A equipa do projeto Diabetes na Serra: o motorista Alexandre Carmo, o enfermeiro Luís Santos e a médica Rita Xavier (e a viatura tt)

Rita Xavier recorda o caso de um outro utente, obeso, que estava «renitente» a deixar-se tratar e acompanhar, de início. Tanto insistiu com ele, que acabou por aderir e até perdeu peso. «Agora é ele que nos telefona, a saber quando lá vamos. Isso acontece cada vez mais. As pessoas vão sabendo do nosso trabalho e são elas que nos telefonam».

A médica fala do primeiro doente visitado nessa manhã: «não sabíamos da existência do senhor Diamantino, que ele tinha diabetes. Ele nunca tinha ido ao Centro de Saúde, por isso não estava referenciado. Foi identificado por um vizinho e foi assim que lá chegámos».
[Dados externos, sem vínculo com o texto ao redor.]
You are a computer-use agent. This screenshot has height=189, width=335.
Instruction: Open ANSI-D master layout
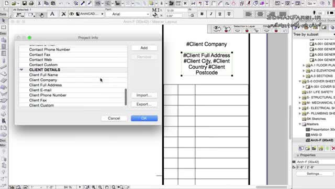click(x=316, y=135)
Depois de alguma conversa, sobre assuntos que não têm a ver com a diabetes, a equipa volta a sair da casa da D. Leontina e do seu marido, um monte branco perdido no meio da serra de Silves.

«Nós visitamos as pessoas mais ou menos de quinze em quinze dias. Vamos vendo a degradação física das pessoas, à vezes é bem rápido», lamenta o enfermeiro Luís. «Mas estão aqui na casa deles até poderem, é assim que eles gostam!»

E, desde que começou o projeto «Diabetes na Serra», bem melhor acompanhados sob o ponto de vista da sua saúde. Mas não só. É que as visitas regulares da equipa do projeto promovido pela UCC Rio Arade, de Silves, também ajudam a cuidar da saúde mental e a quebrar o isolamento destes idosos.